Sam Gentle.com

Open Spam Net

Spam net

I've been looking into migrating away from Gmail for a while, largely out of concern that Google can shut down my email on a whim. My mail already runs through my own mail server, but I use Gmail for its nice UI, searching, and other neat features. I still haven't found a mail client that I actually like, but I'm hopeful that something will come along.

Aside from UI, the other big advantage of Gmail over your own server is the quality of its spam filtering. This isn't even just an algorithmic thing, although I'm sure their algorithms are top-notch. Rather, it's systemic: Google has access to everyone's email, so they can do spam filtering across everyone's email at once. They can apply detection techniques in the large that are impossible for an individual mail server operator to match.

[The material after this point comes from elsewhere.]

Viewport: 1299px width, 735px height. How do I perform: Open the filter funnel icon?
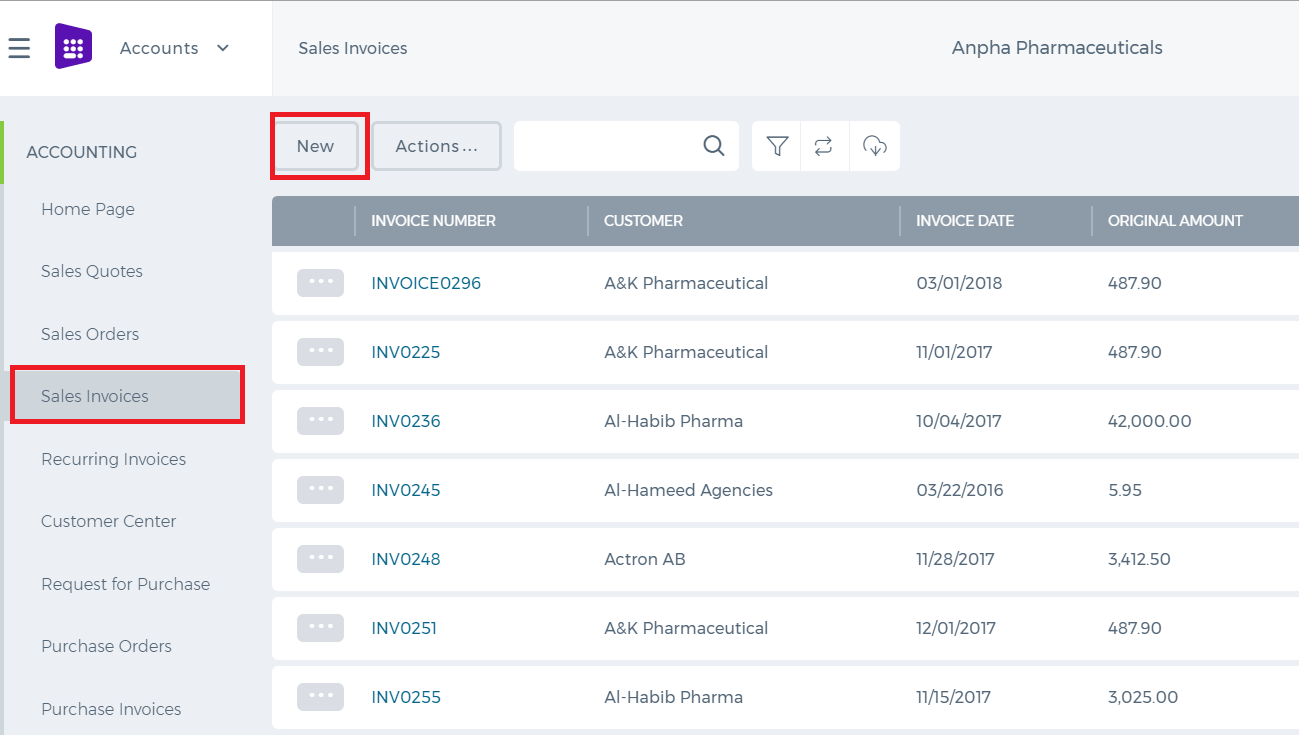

Well, maybe. Most spam filters use some kind of Bayes classifier. Essentially, when you mark some emails are spam or not spam, you know the probability of different features (keywords, usually) appearing in those emails. What you really want to know is the reverse: the probability of spam given the features. That's exactly what Bayes' theorem is for.

And there's no reason that model has to be restricted to a single user, or single server. You can chain many layers of predictions together in a Bayes network, and you could use that exact structure to federate your predictions. So: I think a certain set of features are likely to be spam. You can subscribe to my ideas of spamminess, and any time I'm wrong, not only does your prediction of those features being spammy go down, your prediction of me being right goes down too!

The nice thing about this is that there's very little benefit in spammers getting hold of it. Anyone (including a spammer) entering the network would start with a 50/50 predictiveness, which is to say there's no assumption that they have any value. They would earn that value by making successful predictions, and if spammers want to help fight spam then great.

The end result would be a massive predictive network where each user's spam predictions are combined. A place where everyone from big corporate networks to little private VPS mail servers can collaborate to fight spam together.